Retailers using GoLocal notify the service when an order made through its app or website is ready to be delivered, along with the timeframe and any additional parameters. GoLocal offers delivery times as fast as 15 minutes, Patel said. The service also can provide next-day delivery, but it’s not a fit for every business. According to Patel, most clients would want to fulfill next-day and two-day deliveries from a warehouse rather than local stores.

Walmart is making its push into white-label delivery as other companies begin ramping up services outside the marketplace format.

DoorDash has Drive, its white-label logistics service. In the grocery sphere, Instacart Connect allows retailers to run their own front-end storefronts while Instacart handles pickup and delivery. Shipt is also diving into delivery-only operations with Shipt Driven, which works off a retailer’s own website. Hurst said the last-mile service is an effective way for the company to reach more customers through new verticals.

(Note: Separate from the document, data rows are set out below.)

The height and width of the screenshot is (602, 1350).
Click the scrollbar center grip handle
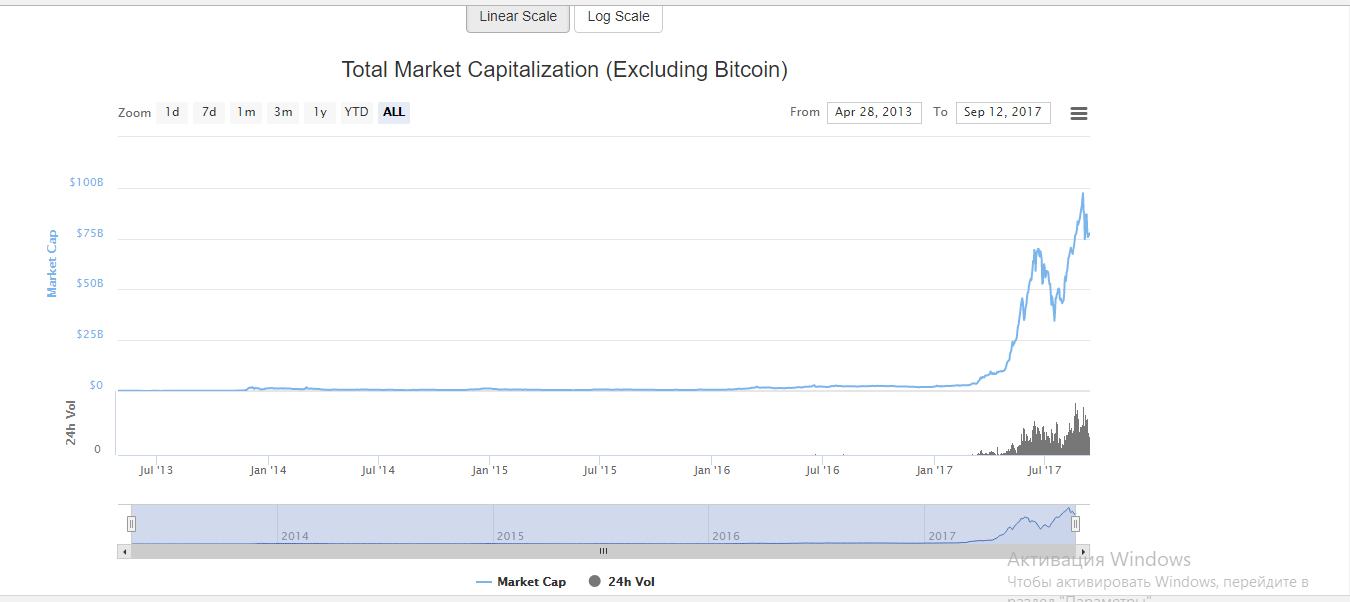click(x=603, y=551)
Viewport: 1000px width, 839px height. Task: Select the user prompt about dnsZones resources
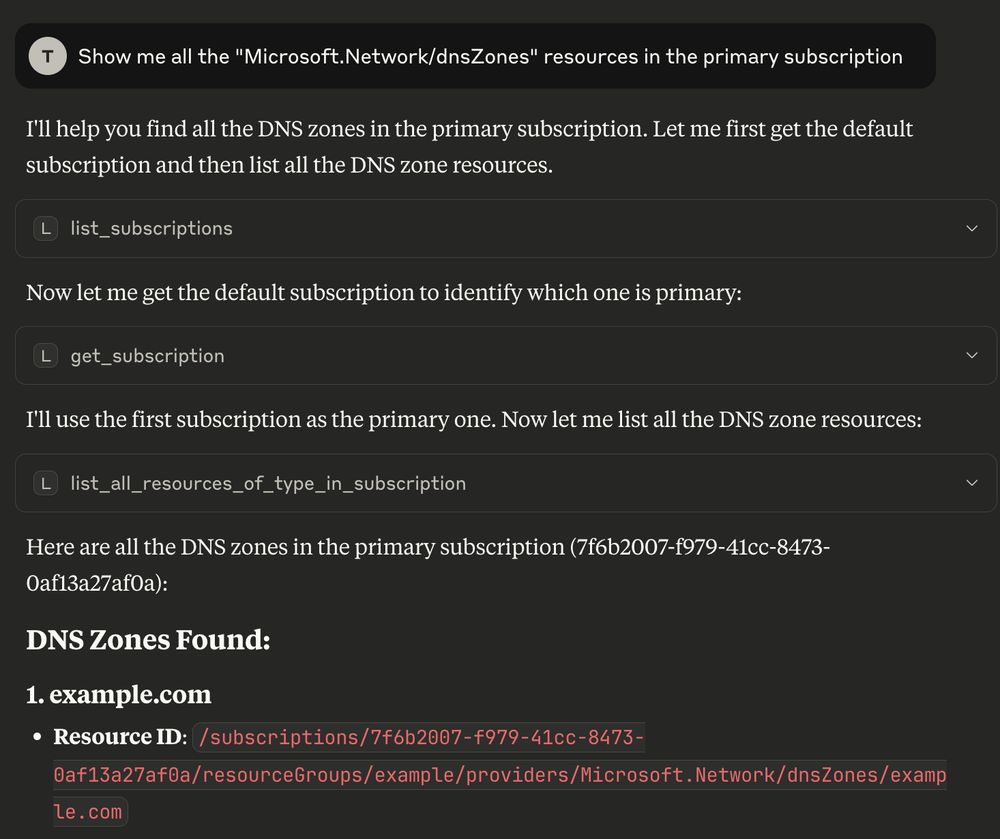click(490, 56)
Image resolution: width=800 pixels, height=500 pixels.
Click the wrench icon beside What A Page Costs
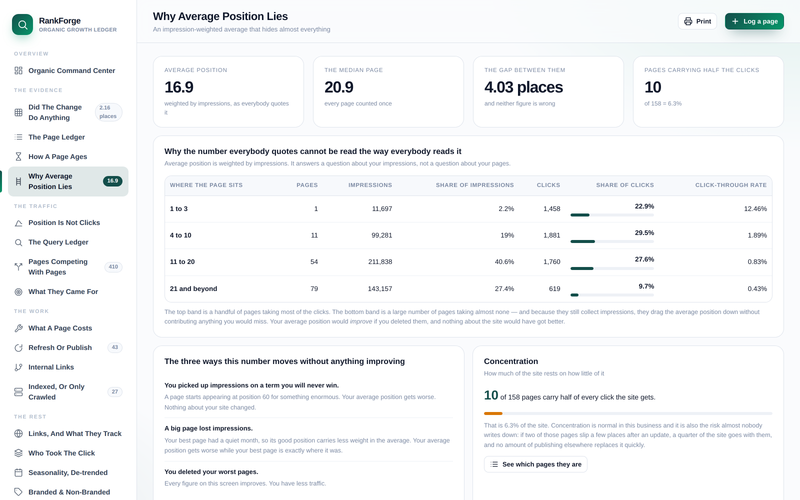18,328
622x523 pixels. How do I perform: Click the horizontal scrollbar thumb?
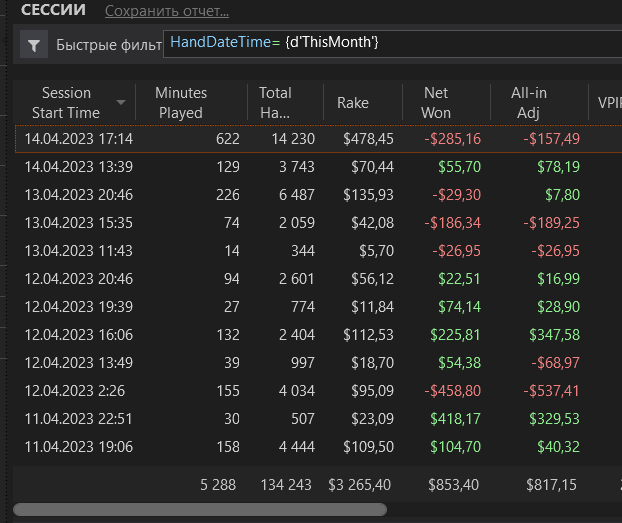pyautogui.click(x=200, y=510)
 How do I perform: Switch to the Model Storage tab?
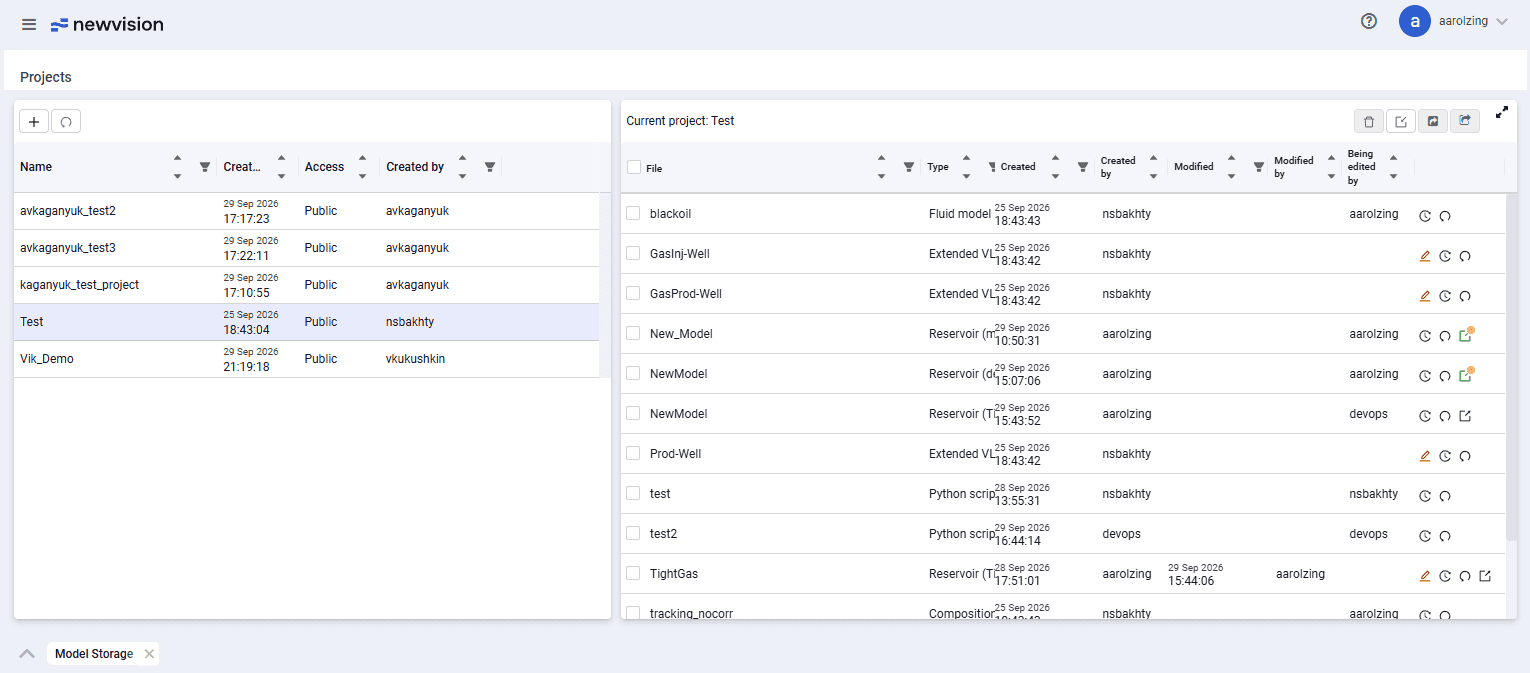pos(94,654)
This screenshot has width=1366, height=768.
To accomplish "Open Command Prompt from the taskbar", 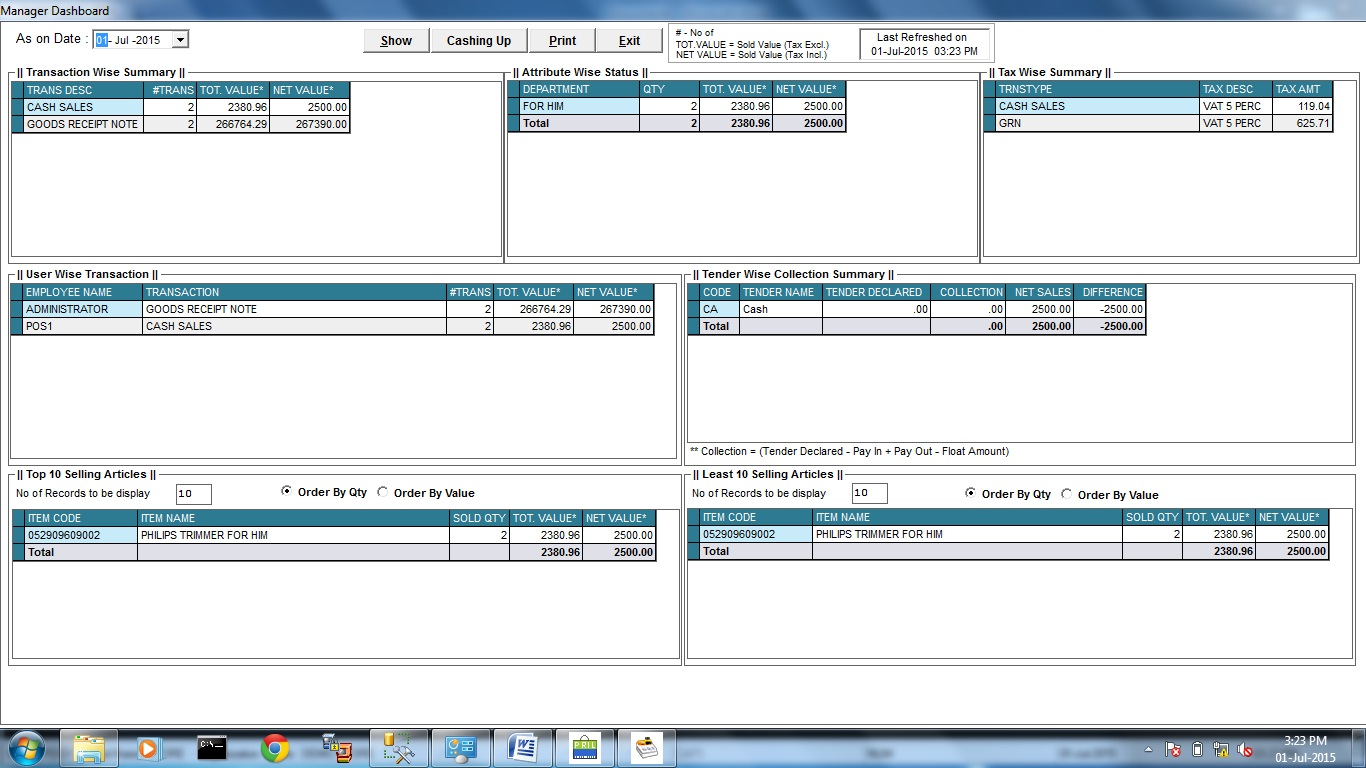I will (x=211, y=748).
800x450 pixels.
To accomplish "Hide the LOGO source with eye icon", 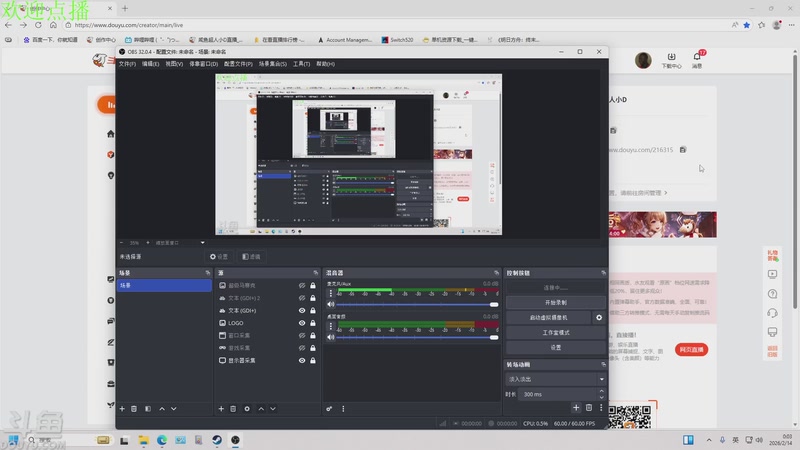I will pyautogui.click(x=302, y=323).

“This is the fastest growing part of our business,” Hurst said of Shipt Driven. “Because this is on a retailer site, we can reach customers through so many different verticals, and our primary play is actually outside of grocery.”

Rapid delivery providers set to grow sales as their services diversify

Projected U.S. gross merchandise value sales at delivery intermediaries

Shipt Driven supports brands like Party City, Best Buy and Abercrombie & Fitch, Hurst said. Fellow delivery providers are also expanding into non-food verticals. Instacart has partnered with Big Lots and H&M Canada for deliveries. And Uber Eats is expanding the scope of what it delivers more each day, said Christian Freese, a senior director and GM for new verticals and delivery in the U.S. and Canada, in an email.